Source records

• • •

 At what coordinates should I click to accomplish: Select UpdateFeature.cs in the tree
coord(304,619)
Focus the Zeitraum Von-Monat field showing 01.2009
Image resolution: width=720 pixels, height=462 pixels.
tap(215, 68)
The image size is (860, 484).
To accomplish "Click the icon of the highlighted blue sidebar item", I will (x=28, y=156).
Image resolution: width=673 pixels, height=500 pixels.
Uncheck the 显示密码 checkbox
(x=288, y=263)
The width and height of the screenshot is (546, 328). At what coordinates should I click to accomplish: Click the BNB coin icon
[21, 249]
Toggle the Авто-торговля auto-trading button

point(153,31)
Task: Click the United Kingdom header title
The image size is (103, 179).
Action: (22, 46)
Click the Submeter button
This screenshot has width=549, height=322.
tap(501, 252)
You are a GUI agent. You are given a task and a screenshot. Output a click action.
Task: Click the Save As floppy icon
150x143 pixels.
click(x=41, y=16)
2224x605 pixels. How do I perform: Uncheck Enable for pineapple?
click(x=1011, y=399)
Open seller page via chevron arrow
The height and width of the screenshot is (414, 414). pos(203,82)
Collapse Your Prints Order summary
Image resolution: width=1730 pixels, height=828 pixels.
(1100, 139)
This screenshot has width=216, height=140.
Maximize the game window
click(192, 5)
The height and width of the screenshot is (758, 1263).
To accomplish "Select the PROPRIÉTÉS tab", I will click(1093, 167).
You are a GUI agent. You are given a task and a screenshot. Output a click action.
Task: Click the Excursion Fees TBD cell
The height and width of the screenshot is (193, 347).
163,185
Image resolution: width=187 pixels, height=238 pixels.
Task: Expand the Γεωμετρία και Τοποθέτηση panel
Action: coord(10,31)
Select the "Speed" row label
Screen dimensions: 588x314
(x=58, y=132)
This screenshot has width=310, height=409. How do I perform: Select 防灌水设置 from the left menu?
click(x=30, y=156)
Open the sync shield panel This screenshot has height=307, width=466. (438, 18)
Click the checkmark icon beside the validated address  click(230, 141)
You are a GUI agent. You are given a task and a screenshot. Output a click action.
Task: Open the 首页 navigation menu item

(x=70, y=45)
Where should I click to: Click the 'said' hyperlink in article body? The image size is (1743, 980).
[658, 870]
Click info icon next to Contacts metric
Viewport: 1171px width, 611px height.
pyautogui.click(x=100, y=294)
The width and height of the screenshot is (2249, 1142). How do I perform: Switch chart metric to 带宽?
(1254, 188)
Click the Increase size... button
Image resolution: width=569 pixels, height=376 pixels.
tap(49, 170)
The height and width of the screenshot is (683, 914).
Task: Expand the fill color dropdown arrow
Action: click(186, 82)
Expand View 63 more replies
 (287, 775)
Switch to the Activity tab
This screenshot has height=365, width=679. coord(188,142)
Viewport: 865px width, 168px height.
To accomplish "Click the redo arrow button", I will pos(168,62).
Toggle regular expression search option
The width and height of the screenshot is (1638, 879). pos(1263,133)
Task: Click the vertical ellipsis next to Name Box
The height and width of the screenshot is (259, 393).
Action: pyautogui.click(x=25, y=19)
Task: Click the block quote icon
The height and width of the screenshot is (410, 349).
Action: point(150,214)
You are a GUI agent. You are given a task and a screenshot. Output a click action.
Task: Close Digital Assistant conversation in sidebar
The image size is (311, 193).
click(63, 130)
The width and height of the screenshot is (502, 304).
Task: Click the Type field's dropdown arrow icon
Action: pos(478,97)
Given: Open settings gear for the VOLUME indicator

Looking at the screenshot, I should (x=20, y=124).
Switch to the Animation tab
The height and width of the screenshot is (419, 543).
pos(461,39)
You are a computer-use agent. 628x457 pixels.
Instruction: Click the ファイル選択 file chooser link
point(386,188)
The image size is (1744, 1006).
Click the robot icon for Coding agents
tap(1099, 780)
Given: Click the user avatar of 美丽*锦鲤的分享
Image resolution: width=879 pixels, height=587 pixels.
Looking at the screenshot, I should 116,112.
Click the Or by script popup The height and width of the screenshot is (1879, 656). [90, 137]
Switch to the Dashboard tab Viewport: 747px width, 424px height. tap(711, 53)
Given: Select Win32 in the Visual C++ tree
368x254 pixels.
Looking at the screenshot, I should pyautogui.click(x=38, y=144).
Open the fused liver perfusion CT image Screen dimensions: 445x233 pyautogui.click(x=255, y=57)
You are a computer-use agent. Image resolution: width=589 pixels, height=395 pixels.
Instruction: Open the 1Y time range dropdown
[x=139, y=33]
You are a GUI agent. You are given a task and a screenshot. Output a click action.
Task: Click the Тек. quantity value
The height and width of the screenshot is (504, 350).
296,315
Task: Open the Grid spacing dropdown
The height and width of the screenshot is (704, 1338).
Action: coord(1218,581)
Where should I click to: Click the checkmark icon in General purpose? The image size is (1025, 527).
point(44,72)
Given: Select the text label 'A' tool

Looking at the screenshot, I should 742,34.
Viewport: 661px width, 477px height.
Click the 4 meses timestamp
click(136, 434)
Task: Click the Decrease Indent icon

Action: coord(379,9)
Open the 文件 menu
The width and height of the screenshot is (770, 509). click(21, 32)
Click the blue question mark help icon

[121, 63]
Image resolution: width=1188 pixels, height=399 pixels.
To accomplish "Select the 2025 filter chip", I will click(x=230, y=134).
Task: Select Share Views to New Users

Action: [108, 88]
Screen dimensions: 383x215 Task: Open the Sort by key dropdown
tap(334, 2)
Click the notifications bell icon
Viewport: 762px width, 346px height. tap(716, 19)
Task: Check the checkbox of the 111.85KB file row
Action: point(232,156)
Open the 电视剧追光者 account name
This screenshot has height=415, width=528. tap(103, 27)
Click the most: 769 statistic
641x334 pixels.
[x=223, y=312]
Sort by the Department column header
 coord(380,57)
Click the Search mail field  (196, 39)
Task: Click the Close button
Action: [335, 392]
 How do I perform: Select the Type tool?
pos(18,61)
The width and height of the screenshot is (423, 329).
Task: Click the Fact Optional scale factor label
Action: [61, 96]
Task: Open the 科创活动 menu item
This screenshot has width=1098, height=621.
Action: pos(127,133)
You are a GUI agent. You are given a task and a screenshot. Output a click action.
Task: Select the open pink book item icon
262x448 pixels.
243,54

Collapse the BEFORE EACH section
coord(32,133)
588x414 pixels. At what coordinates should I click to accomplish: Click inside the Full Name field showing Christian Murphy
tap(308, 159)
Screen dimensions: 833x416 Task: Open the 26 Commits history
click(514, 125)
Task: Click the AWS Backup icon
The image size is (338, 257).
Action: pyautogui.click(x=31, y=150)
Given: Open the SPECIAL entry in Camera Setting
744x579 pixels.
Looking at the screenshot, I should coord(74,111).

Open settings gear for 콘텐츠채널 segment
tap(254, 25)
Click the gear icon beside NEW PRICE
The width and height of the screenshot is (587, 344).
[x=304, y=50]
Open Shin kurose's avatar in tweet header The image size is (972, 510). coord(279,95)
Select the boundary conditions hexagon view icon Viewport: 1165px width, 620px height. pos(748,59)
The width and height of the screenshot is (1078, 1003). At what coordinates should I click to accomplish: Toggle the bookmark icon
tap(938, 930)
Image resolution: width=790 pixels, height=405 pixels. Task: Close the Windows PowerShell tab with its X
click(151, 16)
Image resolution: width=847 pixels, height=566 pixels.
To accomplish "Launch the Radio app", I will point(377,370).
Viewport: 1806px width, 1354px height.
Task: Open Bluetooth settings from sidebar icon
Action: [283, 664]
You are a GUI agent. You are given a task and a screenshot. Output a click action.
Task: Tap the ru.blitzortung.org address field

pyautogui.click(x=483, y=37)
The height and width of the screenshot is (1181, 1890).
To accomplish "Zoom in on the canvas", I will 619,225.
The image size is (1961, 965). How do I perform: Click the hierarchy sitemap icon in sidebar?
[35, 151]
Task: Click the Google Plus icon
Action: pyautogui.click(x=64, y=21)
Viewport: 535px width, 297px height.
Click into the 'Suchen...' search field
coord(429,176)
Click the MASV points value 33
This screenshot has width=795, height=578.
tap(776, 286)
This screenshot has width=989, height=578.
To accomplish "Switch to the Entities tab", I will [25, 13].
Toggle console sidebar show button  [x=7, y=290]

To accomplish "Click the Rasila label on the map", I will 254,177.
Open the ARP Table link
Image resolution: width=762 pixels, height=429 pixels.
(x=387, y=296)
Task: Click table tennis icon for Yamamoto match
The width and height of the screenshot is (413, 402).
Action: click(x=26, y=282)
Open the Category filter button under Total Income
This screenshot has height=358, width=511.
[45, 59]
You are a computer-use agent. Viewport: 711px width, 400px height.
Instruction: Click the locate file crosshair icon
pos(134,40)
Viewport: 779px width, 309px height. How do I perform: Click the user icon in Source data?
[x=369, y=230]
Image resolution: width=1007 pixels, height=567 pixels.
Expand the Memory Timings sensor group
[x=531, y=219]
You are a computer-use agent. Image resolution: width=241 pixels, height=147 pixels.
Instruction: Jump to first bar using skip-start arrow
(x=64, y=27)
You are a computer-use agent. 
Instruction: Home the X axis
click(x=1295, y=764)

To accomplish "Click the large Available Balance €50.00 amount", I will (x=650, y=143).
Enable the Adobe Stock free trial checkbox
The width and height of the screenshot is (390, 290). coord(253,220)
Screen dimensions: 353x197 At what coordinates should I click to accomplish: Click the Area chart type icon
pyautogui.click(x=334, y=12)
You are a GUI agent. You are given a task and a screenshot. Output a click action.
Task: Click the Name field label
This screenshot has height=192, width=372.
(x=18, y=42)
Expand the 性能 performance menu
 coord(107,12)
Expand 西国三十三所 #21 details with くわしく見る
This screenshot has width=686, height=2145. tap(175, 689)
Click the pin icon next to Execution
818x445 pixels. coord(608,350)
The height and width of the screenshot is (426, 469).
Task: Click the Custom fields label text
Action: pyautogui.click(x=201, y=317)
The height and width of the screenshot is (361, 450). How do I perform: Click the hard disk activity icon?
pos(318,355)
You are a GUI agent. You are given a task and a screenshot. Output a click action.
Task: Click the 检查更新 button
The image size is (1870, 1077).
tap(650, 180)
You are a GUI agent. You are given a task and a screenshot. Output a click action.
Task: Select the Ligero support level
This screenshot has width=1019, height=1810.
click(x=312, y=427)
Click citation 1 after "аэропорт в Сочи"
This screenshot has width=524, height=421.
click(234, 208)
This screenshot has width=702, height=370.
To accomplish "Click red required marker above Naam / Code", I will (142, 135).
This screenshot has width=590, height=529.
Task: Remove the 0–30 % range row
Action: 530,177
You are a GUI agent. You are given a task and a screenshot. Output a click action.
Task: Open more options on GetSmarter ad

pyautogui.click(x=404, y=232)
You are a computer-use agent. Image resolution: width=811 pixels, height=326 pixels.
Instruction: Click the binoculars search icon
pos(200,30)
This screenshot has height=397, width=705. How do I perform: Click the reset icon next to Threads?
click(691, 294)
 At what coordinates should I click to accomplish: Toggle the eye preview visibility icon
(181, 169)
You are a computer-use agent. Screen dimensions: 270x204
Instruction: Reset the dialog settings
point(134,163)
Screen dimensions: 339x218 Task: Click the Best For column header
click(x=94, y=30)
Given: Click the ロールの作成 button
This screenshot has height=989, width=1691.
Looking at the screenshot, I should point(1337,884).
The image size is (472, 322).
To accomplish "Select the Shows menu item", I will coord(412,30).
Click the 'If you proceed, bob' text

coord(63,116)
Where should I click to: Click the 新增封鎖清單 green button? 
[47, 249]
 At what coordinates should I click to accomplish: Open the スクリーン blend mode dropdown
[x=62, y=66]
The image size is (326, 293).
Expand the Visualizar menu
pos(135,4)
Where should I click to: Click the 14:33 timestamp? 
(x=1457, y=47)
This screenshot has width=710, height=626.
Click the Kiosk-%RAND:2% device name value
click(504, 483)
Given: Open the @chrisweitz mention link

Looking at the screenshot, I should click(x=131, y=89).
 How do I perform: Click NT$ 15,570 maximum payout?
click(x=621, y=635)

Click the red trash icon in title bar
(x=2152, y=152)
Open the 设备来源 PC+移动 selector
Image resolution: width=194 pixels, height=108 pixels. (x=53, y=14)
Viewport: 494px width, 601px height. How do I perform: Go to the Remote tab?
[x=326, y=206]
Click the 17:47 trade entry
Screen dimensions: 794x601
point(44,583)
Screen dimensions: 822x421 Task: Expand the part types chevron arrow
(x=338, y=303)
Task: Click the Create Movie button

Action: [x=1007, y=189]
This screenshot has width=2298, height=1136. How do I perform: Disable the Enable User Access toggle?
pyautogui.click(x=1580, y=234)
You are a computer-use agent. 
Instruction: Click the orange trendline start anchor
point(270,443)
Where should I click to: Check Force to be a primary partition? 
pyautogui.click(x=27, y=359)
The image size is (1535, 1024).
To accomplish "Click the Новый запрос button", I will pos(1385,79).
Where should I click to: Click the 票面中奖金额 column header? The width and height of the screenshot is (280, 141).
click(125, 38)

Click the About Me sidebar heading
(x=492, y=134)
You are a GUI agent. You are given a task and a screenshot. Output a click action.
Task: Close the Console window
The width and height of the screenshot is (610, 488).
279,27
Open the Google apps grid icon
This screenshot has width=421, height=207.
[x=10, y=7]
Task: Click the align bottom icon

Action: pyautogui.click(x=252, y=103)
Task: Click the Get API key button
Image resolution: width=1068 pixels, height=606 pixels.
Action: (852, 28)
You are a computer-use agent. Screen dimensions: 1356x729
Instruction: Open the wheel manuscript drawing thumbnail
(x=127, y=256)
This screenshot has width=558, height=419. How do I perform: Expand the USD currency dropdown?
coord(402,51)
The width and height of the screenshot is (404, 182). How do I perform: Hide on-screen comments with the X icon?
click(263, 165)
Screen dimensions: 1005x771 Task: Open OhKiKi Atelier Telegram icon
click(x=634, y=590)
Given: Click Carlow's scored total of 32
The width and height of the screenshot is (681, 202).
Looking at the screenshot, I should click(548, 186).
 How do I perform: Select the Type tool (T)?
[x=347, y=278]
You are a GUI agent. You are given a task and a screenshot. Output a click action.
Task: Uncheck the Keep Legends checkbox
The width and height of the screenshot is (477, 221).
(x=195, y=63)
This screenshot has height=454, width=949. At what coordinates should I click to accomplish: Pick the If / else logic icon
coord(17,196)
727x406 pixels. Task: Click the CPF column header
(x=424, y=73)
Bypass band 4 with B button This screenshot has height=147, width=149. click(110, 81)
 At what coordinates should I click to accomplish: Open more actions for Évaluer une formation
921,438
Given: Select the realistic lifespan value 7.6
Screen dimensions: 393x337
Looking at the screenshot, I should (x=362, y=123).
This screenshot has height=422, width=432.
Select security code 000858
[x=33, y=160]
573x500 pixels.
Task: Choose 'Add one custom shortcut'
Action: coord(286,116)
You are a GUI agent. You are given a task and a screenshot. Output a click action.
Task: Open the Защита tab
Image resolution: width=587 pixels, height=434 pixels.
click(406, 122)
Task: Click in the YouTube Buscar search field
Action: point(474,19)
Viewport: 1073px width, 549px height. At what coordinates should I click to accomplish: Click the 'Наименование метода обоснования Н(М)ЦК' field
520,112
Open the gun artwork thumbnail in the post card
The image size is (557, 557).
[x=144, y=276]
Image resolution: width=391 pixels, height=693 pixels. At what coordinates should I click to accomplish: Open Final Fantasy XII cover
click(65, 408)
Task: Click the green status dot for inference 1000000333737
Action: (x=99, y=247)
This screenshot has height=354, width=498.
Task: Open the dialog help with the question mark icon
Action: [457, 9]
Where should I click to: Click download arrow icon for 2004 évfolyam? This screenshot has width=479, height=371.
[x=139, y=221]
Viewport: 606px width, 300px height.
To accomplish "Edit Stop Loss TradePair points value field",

• • •

● Stated problem
Arrange the lines of the listing as a Markdown table with the columns Row and Line, starting at the line that contains "At what coordinates should I click to accomplish: Open the" and ending at the line that contains "(x=492, y=134)". Number each row and leave out blank lines.

● Response
| Row | Line |
|---|---|
| 1 |  At what coordinates should I click to accomplish: Open the スクリーン blend mode dropdown |
| 2 | [x=62, y=66] |
| 3 | The image size is (326, 293). |
| 4 | Expand the Visualizar menu |
| 5 | pos(135,4) |
| 6 | Where should I click to: Click the 14:33 timestamp?  |
| 7 | (x=1457, y=47) |
| 8 | This screenshot has width=710, height=626. |
| 9 | Click the Kiosk-%RAND:2% device name value |
| 10 | click(504, 483) |
| 11 | Given: Open the @chrisweitz mention link |
| 12 | Looking at the screenshot, I should click(x=131, y=89). |
| 13 |  How do I perform: Click NT$ 15,570 maximum payout? |
| 14 | click(x=621, y=635) |
| 15 | Click the red trash icon in title bar |
| 16 | (x=2152, y=152) |
| 17 | Open the 设备来源 PC+移动 selector |
| 18 | Image resolution: width=194 pixels, height=108 pixels. (x=53, y=14) |
| 19 | Viewport: 494px width, 601px height. How do I perform: Go to the Remote tab? |
| 20 | [x=326, y=206] |
| 21 | Click the 17:47 trade entry |
| 22 | Screen dimensions: 794x601 |
| 23 | point(44,583) |
| 24 | Screen dimensions: 822x421 Task: Expand the part types chevron arrow |
| 25 | (x=338, y=303) |
| 26 | Task: Click the Create Movie button |
| 27 | Action: [x=1007, y=189] |
| 28 | This screenshot has width=2298, height=1136. How do I perform: Disable the Enable User Access toggle? |
| 29 | pyautogui.click(x=1580, y=234) |
| 30 | You are a computer-use agent.  |
| 31 | Instruction: Click the orange trendline start anchor |
| 32 | point(270,443) |
| 33 | Where should I click to: Check Force to be a primary partition?  |
| 34 | pyautogui.click(x=27, y=359) |
| 35 | The image size is (1535, 1024). |
| 36 | To accomplish "Click the Новый запрос button", I will pos(1385,79). |
| 37 | Where should I click to: Click the 票面中奖金额 column header? The width and height of the screenshot is (280, 141). |
| 38 | click(125, 38) |
| 39 | Click the About Me sidebar heading |
| 40 | (x=492, y=134) |